§ Supplied text
***
From: Albert Valdman <valdman@indiana.edu>

I don't want to weigh in on this discussion because Zafè  kabrit se pas
zafè mouton, i.e. foreign linguists should only come in when at a technical
level, for example, when evaluating the Reforme educative model for
bilingual education launched in 1979-80.  They can also provide valuable
empirical data.  It turns out that there is precious little data that can
be invoked that is pertinent to the issue being discussed in this forum.

However, in response to Michel DeGraff's questions: "Are there other
countries where children learn to readf in a language that is not their
mother tongue?"  Indeed there are several, to take a non neocolonialist
country, German-speaking Switzerland.  There children are taught to read
Standard German (which no doubt is no more intelligible to them than is
French for monolingual HC speakers) from the very beginning.  But, there is
a significant difference with traditional education in Haiti: the local
dialect--highly divergent from canton to canton-- is used as a classroom
medium for at least the first four years, then there is a shift to Standard
German.  If that model were properly applied to Haiti, it would be already
a dramatic change.  Note that the Reforme Educative program improves upon
the Swiss model by having children learn to read HC first.  But the
incompetent implementation of the model in most places (poorly trained
teachers, etc.) negated this positive difference.
***
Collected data
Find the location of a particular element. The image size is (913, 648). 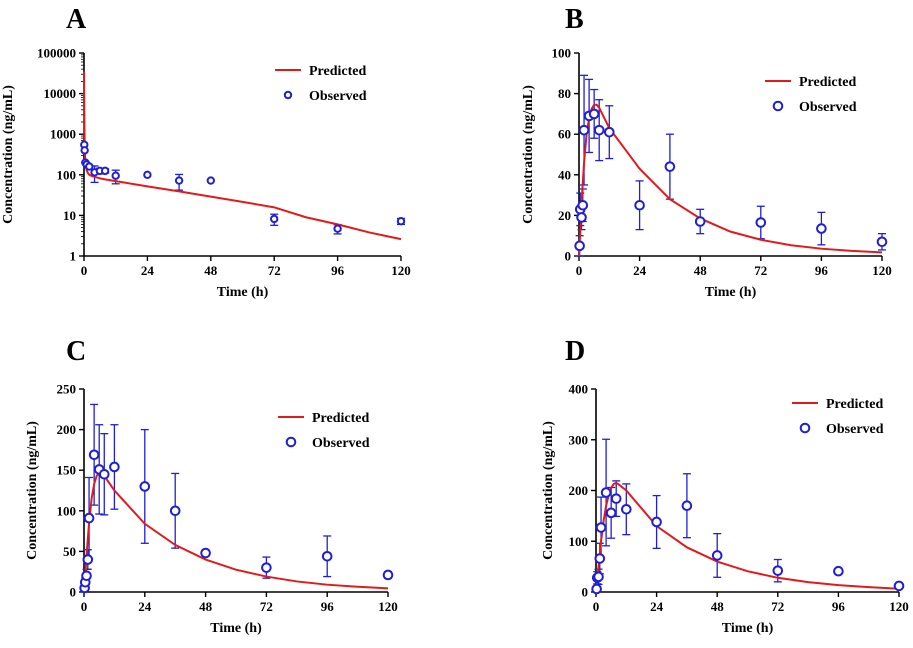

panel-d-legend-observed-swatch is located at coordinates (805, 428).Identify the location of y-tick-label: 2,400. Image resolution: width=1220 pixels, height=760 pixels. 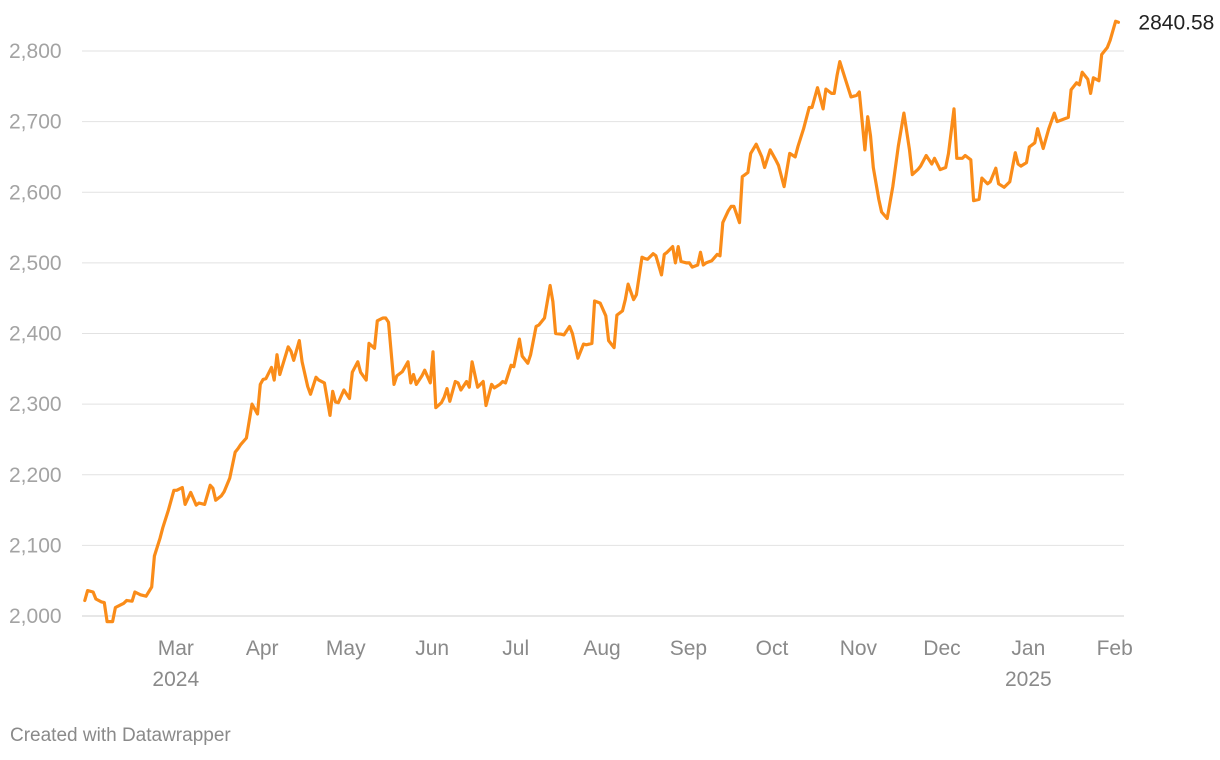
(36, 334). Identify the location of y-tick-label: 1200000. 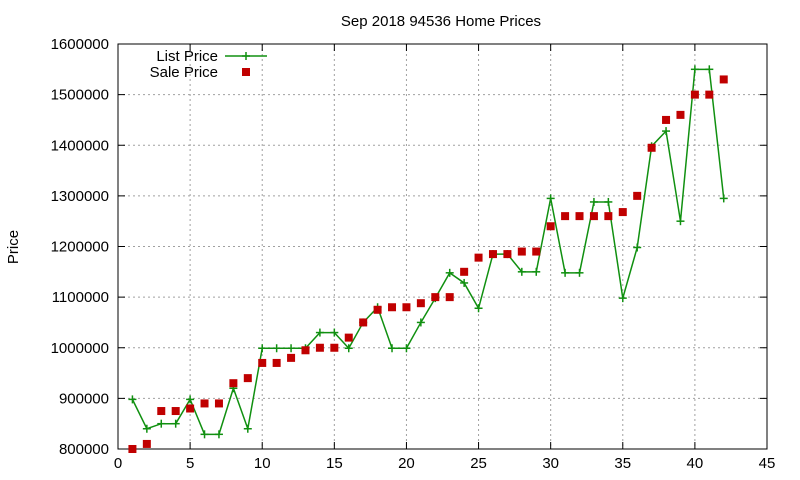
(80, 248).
***
§ What this task involves
Please write out the entire email about reading instruction in Haiti word for word. Rely only on the email about reading instruction in Haiti.

§ Reply to the exercise
From: Albert Valdman <valdman@indiana.edu>

I don't want to weigh in on this discussion because Zafè  kabrit se pas
zafè mouton, i.e. foreign linguists should only come in when at a technical
level, for example, when evaluating the Reforme educative model for
bilingual education launched in 1979-80.  They can also provide valuable
empirical data.  It turns out that there is precious little data that can
be invoked that is pertinent to the issue being discussed in this forum.

However, in response to Michel DeGraff's questions: "Are there other
countries where children learn to readf in a language that is not their
mother tongue?"  Indeed there are several, to take a non neocolonialist
country, German-speaking Switzerland.  There children are taught to read
Standard German (which no doubt is no more intelligible to them than is
French for monolingual HC speakers) from the very beginning.  But, there is
a significant difference with traditional education in Haiti: the local
dialect--highly divergent from canton to canton-- is used as a classroom
medium for at least the first four years, then there is a shift to Standard
German.  If that model were properly applied to Haiti, it would be already
a dramatic change.  Note that the Reforme Educative program improves upon
the Swiss model by having children learn to read HC first.  But the
incompetent implementation of the model in most places (poorly trained
teachers, etc.) negated this positive difference.